# SET EXERCISE 1:
Render every line of the records below as a JSON list of strings, one string per line, omitting blank lines.

# TEXT:
## BEGIN
Instead of companies selling items to consumers, consumers are now selling items among themselves, with a common mechanism of achieving this being the auction. In fact, auctioning allows for a departure from the fixed price model, which some regard as too rigid to be able to respond rapidly to supply and demand fluctuations and changes. The pervasiveness and ubiquity of the Internet has played a pivotal role in catalysing the widespread acceptance of such a variable pricing model.

Internet auctions exhibit characteristics which are not often shared with conventional auctions, e.g., auctions of fixed duration which encourage sniping (bidders submit their bids moments before the close of an auction thereby preventing other bidders from submitting counter-bids), the acceptance of multiple bids in a single auction, and a maximum threshold whereby the auction will terminate at that price point. Due to lack of regulation, the size of the market and the volume of bidders and sellers, Internet auctions are better suited to incorporating algorithms of increased complexity as opposed to the more established procedures at traditional auction houses. For example, while eBay runs what essentially amounts to an English auction with a fixed duration, Swoopo runs what is known as a penny auction, where each bid incurs a fee and also extends the length of the auction by a short amount (10-20 seconds).
## END
# SUPPLIED MATERIAL:
## BEGIN
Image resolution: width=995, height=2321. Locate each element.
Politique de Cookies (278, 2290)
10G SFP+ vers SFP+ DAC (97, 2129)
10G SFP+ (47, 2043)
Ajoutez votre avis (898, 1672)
## END
# SET EXERCISE 2:
Extend the text on Internet auctions, beginning immediately after its final sentence.

# EXERCISE OUTPUT 1:
[
  "Image resolution: width=995, height=2321. Locate each element.",
  "Politique de Cookies (278, 2290)",
  "10G SFP+ vers SFP+ DAC (97, 2129)",
  "10G SFP+ (47, 2043)",
  "Ajoutez votre avis (898, 1672)"
]

# EXERCISE OUTPUT 2:
One way to view an auction is to regard it as the determination of bidders' valuations by the seller with the hindrance of concealed information from bidders (Cowell, 2006). The value of the object being sold (or lot) can either be the same for everyone and bids will vary according to the accuracy of the information a bidder holds, or each bidder will have his own private valuation that is unaffected by the valuations of those around him, whether known to him or not. The Independent Private Values model (Parsons et al., 2011) include the assumptions of privacy and independence where the value of the commodity in question is private to the individual buyers, and that different buyers do not know the values other buyers attached to the commodity. In addition, these values are drawn from a common distribution, which is known to the buyers. In probabilistic terms, this essentially amounts to a series of values, which are independent and identically distributed. A common distribution used is the uniform distribution. In this paper, through the use of simulations, we show that the results of auctions, measured through metrics such as average auction income and average auction duration, remain largely insensitive to the underlying private value distribution because the auction incomes tend towards a similar value for high bid rates.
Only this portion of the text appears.